#### Document section:
──────────────────────────────

You're supposed to eat the bugs.

Can't get more organic than that.

Reply to
Dan Espen

I have to disagree.

With wild eyes and maniacal laughter, I have to, I must, *squish these bugs!* Can't get any more natural than that.

-T

Okay, I don't really know if these bugs parents were married or not, not ...

Reply to
Todd

What color are those bugs... if they're black those mothers don't know who's their daddy. LOL

Reply to
Brooklyn1

***Maybe it IS time to find another provider that does allow kill- filing. It's a lot of trouble, but... !!!

HB

Reply to
Higgs Boson

So, Shelly has moved on from hating Christians, and women to hating people of color? Golly, where will Shelly's alcoholic fueled insanity lead to next; people better looking , and smarter than he is? Oh, wait, that would be women, Christians, Muslims, Buddhists, Jews, people of color, tall people, short people, thin people, over weight people, people with hair, people without hair, indigenous people, non-indigenous people, democrats, independents, preschoolers, real farmers . . . . . . .

──────────────────────────────

#### Exercise instructions:
Copy the forum thread from the words "So, Shelly has" through "farmers . . . . . . .", renaming "preschoolers" to "teenagers".

#### Given material:

──────────────────────────────

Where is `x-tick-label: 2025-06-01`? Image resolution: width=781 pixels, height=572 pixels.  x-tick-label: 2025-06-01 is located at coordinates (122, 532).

──────────────────────────────

#### Written response:
So, Shelly has moved on from hating Christians, and women to hating people of color? Golly, where will Shelly's alcoholic fueled insanity lead to next; people better looking , and smarter than he is? Oh, wait, that would be women, Christians, Muslims, Buddhists, Jews, people of color, tall people, short people, thin people, over weight people, people with hair, people without hair, indigenous people, non-indigenous people, democrats, independents, teenagers, real farmers . . . . . . .